A Brief Look at the History of Nursing: interesting facts

Nursing as a profession has a history spanning centuries. Over hundreds of years, nursing has become a part of our ever-evolving health care systems worldwide as is a vital role for patients, their families, and entire communities.

While there have always been doctors and medicine, nursing as a profession has a much shorter history – and is one that has evolved hugely before becoming the role it plays today. In this guide, we look at the history of the nursing profession and some key individuals who had particular success in this field.

When did nursing begin?

Before nursing became a paid role, patients were often looked after by family and friends – or tribe members and clansmen. During the early years of Christianity however, health care, in general, began being much more of an organised system. The church would often assign women who had an education to be deaconesses. These women would take care of people who were ill in their community. For a long time, religion and medical care went hand in hand. The first hospitals were created by monks, nuns, and other religious communities during the Middle Ages.

Nursing in the 18th century

During the 18th century, nursing was not considered to be a profession at all, let alone a respectable one. Any woman who worked as a nurse was often from a working-class background and was poorly disciplined and ill-trained. Nuns who worked as nurses were often more respected due to their background, however.

Historical events in nursing – Florence Nightingale

Florence Nightingale is famed for being a pioneer of nursing and for influencing the healthcare system to turn nursing into a profession.

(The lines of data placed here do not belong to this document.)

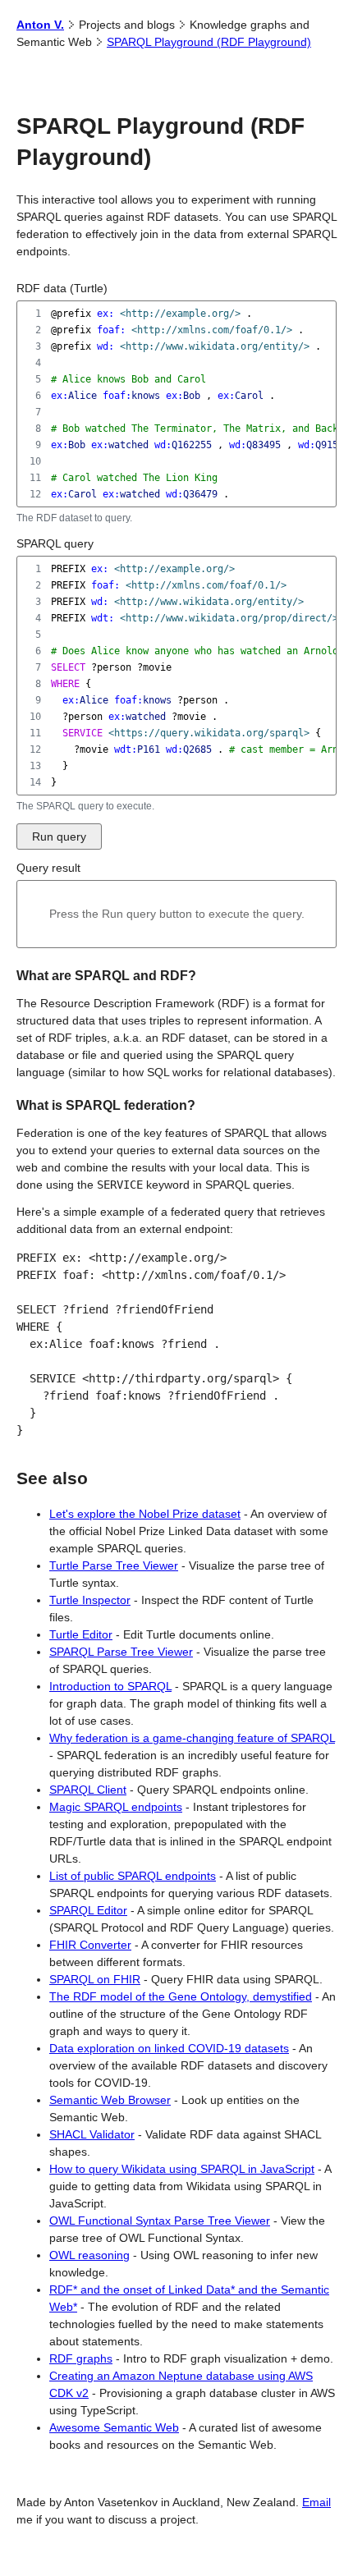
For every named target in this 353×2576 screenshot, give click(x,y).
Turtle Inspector (90, 1600)
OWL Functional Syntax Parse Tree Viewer (159, 2220)
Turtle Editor (80, 1634)
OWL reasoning (89, 2255)
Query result (48, 867)
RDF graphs (80, 2358)
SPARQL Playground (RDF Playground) (209, 41)
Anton (40, 24)
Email (316, 2502)
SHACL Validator (92, 2134)
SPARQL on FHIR (94, 1979)
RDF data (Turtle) (62, 288)
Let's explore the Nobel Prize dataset (145, 1513)
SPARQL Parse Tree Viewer (121, 1651)
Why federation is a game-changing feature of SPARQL (192, 1737)
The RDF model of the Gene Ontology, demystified (180, 1996)
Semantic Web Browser (110, 2099)
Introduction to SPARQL (110, 1686)
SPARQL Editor (88, 1910)
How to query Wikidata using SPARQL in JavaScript (181, 2168)
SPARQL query (55, 543)
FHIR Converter (90, 1944)
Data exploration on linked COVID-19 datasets (169, 2048)
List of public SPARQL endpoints (132, 1875)
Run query (59, 836)
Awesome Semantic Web (114, 2427)
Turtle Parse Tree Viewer (113, 1565)
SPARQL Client (87, 1789)
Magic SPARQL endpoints (115, 1806)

Despite having wealthy origins, Florence Nightingale eschewed the life of leisure expected of typical upper-class women in Victorian times. Instead, Nightingale became devoted to nursing the sick even though this wasn’t considered to be a real job for people of her social standing at the time.

Nightingale and the Crimean War

Following the start of the Crimean War in 1854, Florence Nightingale travelled with a group of fellow nurses to Crimea. There, she was responsible for revolutionising the health care provided to the army. As well as nursing the injured and sick British soldiers, Nightingale and her group of nurses used their scientific knowledge and dedicate time to cleaning, sanitising, and ventilating the hospital wards and barracks. It was realised, thereafter, that this had a positive effect on the numbers of people being affected by infectious diseases and there were fewer deaths too.

When Florence Nightingale returned to England, she was deemed a heroine and a trust fund called the Nightingale Fund began as a result. Nightingale used this money to start a ground-breaking nursing school in London at St. Thomas’ Hospital. Unlike previous nursing education, this offered real-life experiences alongside theory classes. Thus, modern, evidence-based nursing was born.

Studying nursing

In the UK there are various nursing specialities that nursing students can choose. Included in these are emergency nursing, mental health and psychiatric nursing, assisted living nursing, cardiovascular nursing, neonatal and obstetric nursing, and many others. Any aspiring nurse should why the history of nursing is important to current practice.

Aspiring nurses have lots of professional organisations they can join for support. There is a wealth of educational materials and online training available, including support with university courses. Student nurses can even get help with nursing papers through a qualified nursing essay writing service in the UK to help with those tricky assignments, or on other subjects like mathematics, formulas, and integrals.

Interesting facts about changes to nursing in the 1900s

Nursing continued to develop as a profession throughout the 20th century. There were lots of advancements in knowledge and medical research, which meant that nurses began to play a vital role in treating illnesses. After the discovery of bacteria and germs causing infectious diseases, nurses were taught essential practices to prevent diseases from spreading.

In industrialised nations, professional nursing registers and associations were becoming more established. As well as this, nurses pushed for nursing care to improve, and big improvements were made with the emphasis being put on primary nursing and the introduction of hospital critical care wards.

The NHS and its role in changing nursing

The 20th century is considered to be one big nursing timeline of historical events. Before the formation of the NHS, nurses were very much responsible for meeting the demands put upon them by doctors. Doctors were seen as being professional and authoritative while a nurse was perceived as almost unskilled and subservient.

After the NHS began in 1948, nurses were managed by ward sisters and matrons. Nursing started to be seen as a job worthy of respect. However, it was still not considered to be a high-status role, which meant there were hardly any male nurses.

During the latter half of this century, there were significant changes to nursing as a profession and hospitals became the biggest nurse employers. As a result, hospital-based training started to wane, and gradually, nursing became a profession with requirements to attend nursing programs at community colleges or universities.

Why is the history of nursing important to current practice?

As evidenced in this article, we’ve seen just how quickly nursing can evolve as a profession. So, what can trainee nurses expect from their careers? As the nursing profession strives to have nurses with bachelor, master’s, and even doctorate degrees, the role of nursing is constantly gaining credibility and respect. Now, learning through education is.

With the development of new cures and technologies, nursing education and practice will continue to adapt just as it has done over the centuries. Understanding just how quickly nursing has evolved will make aspiring nurses be better prepared for an ever-evolving role in the nursing profession.